* **EXERCISE PROMPT**
Look below for the line containing "The width and"; from there through the line containing "600x619 pixels.", both lines included, please set down each line exactly and nothing else.

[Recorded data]
= = = = =
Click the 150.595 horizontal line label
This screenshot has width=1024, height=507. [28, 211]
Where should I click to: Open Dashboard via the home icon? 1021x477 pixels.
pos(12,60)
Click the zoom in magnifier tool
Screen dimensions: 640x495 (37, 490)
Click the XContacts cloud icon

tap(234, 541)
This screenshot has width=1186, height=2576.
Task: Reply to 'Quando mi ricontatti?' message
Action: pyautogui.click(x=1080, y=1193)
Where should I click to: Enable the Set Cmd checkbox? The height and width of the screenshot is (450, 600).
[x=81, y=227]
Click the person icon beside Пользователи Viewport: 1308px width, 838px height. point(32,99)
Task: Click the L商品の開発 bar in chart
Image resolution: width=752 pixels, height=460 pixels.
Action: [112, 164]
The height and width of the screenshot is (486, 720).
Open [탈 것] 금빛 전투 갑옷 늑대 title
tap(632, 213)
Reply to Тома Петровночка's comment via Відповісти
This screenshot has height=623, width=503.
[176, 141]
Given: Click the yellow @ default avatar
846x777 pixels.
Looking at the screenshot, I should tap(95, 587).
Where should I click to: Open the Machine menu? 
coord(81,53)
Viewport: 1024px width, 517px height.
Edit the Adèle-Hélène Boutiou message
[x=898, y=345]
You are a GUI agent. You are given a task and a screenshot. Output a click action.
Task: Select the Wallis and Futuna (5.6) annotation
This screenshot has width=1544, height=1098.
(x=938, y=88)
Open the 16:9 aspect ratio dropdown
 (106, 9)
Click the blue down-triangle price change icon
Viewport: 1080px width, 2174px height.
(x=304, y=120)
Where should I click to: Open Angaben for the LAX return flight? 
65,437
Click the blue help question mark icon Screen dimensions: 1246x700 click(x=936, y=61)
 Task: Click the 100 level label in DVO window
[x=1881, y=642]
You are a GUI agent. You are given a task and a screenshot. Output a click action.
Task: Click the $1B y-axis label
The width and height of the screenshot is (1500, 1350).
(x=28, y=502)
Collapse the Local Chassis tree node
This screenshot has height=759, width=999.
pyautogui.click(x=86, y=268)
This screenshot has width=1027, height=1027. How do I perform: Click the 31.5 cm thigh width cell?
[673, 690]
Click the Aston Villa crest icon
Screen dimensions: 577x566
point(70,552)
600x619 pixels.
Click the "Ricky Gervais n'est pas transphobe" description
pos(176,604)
= = = = =
* **RESPONSE TO THIS TASK**
The width and height of the screenshot is (1500, 1350).
(x=28, y=502)
Collapse the Local Chassis tree node
This screenshot has height=759, width=999.
pyautogui.click(x=86, y=268)
This screenshot has width=1027, height=1027. How do I perform: Click the 31.5 cm thigh width cell?
[673, 690]
Click the Aston Villa crest icon
Screen dimensions: 577x566
point(70,552)
600x619 pixels.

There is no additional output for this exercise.